On 30 June 2014 the House of Commons Transport Committee published a reports entitled:
“Driving premiums down: fraud and the cost of motor insurance”
The aim of this report, the fourth in series published since 2011, was to address some of the common factors encouraging fraudulent claims and to respond to government proposals on the same.
In brief the report primarily deals with the following issues:
- Court response to exaggerated claims.
- Solicitors offering inducements.
- Pre-medical report offers to settle.
- Psychological injury.
- Medical panels.
The report also deals more briefly with policing and data sharing.
The Government has proposed that medical reports for whiplash injury claims should be supplied by independent medical panels, comprising accredited professionals, using a standard report form. These forms should be equally available to Claimants, insurers and the Court.
The Committee agrees with this proposal but added that the professionals need not all be doctors and that practitioners must be provided with information about the accident in addition to the medical records of the Claimant
The Committee draws attention to the case of Summers -v- Fairclough Homes Ltd  UKSC 26, in which an employee had grossly exaggerated his injuries and thereby the value of his claim. The Supreme Court, rather than striking out the claim, reduced the amount claimed (£800,000) to an award of £80,000.
This was said by insurers to be unduly lenient and inadvertently encouraging exaggerated claims. The Committee supports the idea that gross exaggeration should lead to a strike out, but also recognises the complexity of the law in this area. As such the recommendation is against the hasty introduction of further legislation.
The Government has indicated plans to introduce measures to require Courts to throw out compensation claims in full where the claimant has been fundamentally dishonest unless a ‘substantial injustice’ would result.
The Committee argues against solicitors being able to offer inducements (cash, computers, tablets etc.) to those considering making claims. It is widely accepted that this would encourage people to make fraudulent claims, whilst claims management companies were prevented from offering inducements in 2013.
The Solicitors Regulation Authority replied to a question on this subject from the Committee, indicating that:
‘…there was insufficient evidence for the imposition of a ban on solicitors offering inducements to claimants’
The SRA further commented that the principles which solicitors are required to follow ought to be sufficient to prevent the diminishment of public trust in the legal profession.
On 07 June 2014 the Government announced plans to ban the offering of inducements outright, such a measure being supported by the Committee.
From an insurer point of view the ability to make offers prior to obtaining a medical report makes sense, as it avoids the costs of defending a claim. It is however widely accepted that this results in the encouragement of fraudulent claims, particularly towards the end of the limitation period.
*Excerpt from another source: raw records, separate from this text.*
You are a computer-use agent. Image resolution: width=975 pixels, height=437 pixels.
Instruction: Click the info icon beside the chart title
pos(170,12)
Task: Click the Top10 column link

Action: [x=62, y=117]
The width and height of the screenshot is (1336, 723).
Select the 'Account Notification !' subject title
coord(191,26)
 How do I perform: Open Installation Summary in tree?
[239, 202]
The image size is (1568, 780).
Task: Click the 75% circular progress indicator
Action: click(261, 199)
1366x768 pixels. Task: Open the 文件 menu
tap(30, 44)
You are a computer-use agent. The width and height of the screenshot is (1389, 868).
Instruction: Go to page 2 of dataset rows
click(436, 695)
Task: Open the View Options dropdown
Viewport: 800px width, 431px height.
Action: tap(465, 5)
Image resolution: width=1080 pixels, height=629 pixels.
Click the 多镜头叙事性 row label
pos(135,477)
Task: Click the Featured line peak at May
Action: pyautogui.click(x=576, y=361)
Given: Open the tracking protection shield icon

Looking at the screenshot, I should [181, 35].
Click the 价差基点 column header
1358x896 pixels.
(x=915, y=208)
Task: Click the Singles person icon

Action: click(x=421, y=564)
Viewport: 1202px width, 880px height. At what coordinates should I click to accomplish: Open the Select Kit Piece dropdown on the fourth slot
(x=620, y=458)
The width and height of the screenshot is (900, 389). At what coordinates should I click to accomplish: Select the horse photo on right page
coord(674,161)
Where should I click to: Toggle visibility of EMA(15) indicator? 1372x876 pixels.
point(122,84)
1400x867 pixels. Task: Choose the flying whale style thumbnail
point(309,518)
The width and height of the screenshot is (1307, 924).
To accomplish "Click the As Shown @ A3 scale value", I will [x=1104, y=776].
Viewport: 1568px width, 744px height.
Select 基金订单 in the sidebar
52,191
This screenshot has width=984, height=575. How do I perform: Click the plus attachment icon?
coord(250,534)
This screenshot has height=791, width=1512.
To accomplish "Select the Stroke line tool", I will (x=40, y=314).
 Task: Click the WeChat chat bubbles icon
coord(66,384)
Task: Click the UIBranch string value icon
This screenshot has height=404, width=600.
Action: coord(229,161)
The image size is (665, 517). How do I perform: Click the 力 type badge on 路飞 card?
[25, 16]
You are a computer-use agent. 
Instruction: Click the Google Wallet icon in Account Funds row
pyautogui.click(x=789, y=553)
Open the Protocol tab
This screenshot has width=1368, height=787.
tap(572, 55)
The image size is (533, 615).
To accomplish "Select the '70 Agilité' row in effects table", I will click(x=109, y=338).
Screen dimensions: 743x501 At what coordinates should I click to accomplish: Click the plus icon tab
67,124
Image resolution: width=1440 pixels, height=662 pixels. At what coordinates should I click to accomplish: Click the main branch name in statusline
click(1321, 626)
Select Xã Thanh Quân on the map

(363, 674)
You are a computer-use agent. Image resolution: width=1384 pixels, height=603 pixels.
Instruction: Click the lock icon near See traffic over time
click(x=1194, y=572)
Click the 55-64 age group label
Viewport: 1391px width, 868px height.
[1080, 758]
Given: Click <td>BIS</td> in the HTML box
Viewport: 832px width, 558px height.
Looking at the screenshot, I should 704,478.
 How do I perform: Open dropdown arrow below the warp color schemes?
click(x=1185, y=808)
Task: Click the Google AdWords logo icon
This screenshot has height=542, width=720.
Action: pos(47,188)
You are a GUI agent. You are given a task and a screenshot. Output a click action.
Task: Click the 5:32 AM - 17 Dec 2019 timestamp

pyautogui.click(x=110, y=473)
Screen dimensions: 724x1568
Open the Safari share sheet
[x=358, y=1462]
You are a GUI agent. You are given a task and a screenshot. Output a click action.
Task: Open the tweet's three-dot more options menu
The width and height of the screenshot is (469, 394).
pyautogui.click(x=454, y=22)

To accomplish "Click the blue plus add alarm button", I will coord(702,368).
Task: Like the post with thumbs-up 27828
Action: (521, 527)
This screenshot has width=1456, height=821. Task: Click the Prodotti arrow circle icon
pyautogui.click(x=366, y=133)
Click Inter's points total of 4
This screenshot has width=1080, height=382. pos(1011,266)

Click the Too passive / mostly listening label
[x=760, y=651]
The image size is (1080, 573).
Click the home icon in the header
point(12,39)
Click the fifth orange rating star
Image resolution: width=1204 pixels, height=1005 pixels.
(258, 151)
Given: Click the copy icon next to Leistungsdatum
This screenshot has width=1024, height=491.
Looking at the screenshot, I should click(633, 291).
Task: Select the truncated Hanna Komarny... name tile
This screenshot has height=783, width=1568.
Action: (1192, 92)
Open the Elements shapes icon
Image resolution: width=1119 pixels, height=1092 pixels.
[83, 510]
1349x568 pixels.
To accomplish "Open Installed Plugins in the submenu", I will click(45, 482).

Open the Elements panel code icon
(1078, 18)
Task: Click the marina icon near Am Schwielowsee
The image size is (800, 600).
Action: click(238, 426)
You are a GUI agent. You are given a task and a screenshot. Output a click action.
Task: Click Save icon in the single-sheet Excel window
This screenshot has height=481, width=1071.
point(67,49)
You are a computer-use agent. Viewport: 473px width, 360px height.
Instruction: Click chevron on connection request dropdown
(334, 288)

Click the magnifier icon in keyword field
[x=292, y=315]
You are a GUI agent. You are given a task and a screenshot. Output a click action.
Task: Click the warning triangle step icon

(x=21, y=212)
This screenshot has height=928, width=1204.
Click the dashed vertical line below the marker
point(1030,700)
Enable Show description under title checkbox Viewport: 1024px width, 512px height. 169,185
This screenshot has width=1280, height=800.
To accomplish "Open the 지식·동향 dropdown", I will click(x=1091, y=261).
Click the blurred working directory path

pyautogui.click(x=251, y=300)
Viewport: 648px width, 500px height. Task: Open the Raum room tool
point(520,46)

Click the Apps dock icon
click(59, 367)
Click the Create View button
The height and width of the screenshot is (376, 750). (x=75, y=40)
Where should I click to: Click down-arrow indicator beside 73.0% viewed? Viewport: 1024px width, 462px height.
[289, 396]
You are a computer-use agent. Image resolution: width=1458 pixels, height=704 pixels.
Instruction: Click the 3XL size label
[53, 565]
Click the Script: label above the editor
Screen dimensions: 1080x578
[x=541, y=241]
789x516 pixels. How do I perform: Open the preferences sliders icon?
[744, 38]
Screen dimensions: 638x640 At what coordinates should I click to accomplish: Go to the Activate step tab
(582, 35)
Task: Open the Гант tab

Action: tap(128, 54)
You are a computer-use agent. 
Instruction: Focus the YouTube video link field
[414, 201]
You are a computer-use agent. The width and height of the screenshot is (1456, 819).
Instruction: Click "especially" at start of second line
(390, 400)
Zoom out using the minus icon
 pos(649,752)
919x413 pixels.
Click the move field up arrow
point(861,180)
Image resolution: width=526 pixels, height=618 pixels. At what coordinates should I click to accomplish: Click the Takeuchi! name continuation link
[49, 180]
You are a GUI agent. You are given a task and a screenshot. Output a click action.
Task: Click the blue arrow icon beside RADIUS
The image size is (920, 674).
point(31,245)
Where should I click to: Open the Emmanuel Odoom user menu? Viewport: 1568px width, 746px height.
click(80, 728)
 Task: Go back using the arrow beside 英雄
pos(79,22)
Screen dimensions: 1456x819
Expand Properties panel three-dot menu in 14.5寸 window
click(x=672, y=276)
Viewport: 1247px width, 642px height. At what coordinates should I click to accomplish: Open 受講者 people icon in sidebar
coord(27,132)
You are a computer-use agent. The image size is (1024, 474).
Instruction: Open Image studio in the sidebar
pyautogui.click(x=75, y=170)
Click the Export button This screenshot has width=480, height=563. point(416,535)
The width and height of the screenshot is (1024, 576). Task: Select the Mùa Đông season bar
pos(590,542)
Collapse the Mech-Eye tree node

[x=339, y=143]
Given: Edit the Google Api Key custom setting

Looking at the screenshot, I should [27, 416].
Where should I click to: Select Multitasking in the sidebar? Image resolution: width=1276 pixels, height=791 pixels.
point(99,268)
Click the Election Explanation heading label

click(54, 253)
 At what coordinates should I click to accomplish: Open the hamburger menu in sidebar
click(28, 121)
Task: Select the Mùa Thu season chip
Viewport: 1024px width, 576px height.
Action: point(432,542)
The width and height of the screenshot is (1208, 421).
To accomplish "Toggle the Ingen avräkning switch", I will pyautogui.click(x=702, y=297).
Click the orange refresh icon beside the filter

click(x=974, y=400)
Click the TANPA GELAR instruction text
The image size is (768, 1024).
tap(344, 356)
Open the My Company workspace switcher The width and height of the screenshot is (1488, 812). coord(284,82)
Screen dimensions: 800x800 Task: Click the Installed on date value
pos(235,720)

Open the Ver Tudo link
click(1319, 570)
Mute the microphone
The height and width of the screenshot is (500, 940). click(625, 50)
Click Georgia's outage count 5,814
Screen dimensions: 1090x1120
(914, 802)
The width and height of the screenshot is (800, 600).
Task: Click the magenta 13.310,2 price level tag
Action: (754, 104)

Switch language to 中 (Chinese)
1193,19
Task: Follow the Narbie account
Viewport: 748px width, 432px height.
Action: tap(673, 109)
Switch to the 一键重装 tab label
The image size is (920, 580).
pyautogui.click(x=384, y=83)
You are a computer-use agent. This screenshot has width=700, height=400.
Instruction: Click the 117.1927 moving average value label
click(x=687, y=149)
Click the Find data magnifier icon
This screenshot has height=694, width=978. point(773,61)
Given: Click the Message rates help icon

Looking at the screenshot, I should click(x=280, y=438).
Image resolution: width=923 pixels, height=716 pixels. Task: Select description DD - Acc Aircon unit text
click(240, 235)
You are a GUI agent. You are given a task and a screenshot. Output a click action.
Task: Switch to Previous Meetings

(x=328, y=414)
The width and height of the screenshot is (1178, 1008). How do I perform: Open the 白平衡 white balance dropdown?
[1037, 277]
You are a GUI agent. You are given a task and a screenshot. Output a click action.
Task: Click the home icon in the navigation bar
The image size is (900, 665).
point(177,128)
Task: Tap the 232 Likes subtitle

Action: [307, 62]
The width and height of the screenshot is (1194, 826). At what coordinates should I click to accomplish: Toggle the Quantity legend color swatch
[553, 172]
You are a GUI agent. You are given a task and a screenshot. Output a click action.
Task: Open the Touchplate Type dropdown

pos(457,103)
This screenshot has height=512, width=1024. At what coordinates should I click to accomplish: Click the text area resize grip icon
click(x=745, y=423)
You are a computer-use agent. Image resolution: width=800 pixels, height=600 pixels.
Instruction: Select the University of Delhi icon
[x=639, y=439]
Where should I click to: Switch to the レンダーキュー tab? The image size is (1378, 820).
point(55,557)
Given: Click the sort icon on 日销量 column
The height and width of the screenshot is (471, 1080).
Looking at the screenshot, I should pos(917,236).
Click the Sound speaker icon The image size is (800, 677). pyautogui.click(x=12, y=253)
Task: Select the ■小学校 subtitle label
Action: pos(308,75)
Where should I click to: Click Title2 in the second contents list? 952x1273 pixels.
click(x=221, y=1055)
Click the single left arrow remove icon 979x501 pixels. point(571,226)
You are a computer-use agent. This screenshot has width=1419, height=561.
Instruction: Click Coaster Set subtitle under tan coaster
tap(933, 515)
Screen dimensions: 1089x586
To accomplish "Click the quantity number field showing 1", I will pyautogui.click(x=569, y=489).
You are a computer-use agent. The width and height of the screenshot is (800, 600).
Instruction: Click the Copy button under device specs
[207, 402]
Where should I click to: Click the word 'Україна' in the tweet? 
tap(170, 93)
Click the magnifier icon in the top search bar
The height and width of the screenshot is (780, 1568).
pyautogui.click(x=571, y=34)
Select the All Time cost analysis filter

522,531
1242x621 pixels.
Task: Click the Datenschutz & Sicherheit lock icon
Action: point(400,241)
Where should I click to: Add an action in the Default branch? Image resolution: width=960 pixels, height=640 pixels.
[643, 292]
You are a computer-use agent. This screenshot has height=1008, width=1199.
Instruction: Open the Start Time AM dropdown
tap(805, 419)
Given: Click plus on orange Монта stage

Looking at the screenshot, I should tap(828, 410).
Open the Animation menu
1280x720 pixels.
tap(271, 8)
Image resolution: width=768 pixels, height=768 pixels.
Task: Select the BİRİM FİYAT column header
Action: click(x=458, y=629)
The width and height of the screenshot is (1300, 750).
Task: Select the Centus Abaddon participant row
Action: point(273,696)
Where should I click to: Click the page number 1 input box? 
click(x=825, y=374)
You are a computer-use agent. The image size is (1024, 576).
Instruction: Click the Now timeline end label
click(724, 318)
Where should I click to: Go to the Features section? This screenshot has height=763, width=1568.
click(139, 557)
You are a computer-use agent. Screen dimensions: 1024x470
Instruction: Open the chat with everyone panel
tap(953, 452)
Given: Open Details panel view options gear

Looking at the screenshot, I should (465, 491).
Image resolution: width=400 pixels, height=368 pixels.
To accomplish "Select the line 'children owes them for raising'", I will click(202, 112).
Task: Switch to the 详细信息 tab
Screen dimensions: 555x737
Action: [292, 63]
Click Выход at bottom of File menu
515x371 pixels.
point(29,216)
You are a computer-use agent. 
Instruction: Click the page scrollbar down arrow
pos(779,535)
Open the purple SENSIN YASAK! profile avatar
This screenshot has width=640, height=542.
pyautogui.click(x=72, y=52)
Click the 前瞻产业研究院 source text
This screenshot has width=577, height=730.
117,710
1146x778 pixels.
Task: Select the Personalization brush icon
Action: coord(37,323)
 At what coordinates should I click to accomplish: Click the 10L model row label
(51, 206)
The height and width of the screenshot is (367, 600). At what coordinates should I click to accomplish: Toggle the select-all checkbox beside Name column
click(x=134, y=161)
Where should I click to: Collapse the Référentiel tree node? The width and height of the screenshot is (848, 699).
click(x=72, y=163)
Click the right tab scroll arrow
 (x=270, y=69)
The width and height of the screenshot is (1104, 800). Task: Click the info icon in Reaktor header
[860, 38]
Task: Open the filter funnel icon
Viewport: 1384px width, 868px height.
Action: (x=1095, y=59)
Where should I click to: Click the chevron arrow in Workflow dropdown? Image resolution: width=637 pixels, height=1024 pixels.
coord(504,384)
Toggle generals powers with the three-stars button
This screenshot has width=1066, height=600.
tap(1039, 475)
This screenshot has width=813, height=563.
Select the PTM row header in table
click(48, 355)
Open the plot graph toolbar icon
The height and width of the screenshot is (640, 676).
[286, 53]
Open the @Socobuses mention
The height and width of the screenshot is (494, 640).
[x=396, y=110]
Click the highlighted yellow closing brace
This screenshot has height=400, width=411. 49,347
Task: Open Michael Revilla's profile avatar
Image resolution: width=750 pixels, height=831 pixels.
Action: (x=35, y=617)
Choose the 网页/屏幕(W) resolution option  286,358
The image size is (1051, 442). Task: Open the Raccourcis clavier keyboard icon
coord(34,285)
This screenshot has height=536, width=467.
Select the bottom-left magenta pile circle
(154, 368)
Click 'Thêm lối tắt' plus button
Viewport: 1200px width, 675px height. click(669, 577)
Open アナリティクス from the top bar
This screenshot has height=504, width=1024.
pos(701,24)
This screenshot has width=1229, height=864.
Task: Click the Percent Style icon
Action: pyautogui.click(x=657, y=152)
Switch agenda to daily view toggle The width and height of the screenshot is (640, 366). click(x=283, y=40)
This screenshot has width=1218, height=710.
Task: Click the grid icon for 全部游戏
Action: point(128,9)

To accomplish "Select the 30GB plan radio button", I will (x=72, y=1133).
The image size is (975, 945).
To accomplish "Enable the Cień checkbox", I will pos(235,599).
The Ministry of Justice has commented that it is:
‘attracted to introducing a rule to ensure that a medical report is completed before a claim can proceed’.
Insurers responded with the following concerns:
- they need to know that medical reports are worthwhile
- fees would need to be controlled
- reports would have no value where the injuries had resolved (i.e. minor injuries or where injuries occurred some time ago)
- any move to prevent early settlement will increase costs.
The Committee agreed with the general intention to prohibit the making of pre-medical offers, making some (unworkable) suggestions:
- reducing the period in which claims can be made
- requiring firmer, contemporaneous evidence.
Insurers indicate that separate reports are being sought to maximise recoverable fees and that the Government should be prepared to establish panels for psychological injury as well as physical.
Data sharing between insurers and claimant solicitors regarding potentially fraudulent claims has been slow. The Committee argues that it should be compulsory, lest only the most reputable firms be involved in claims.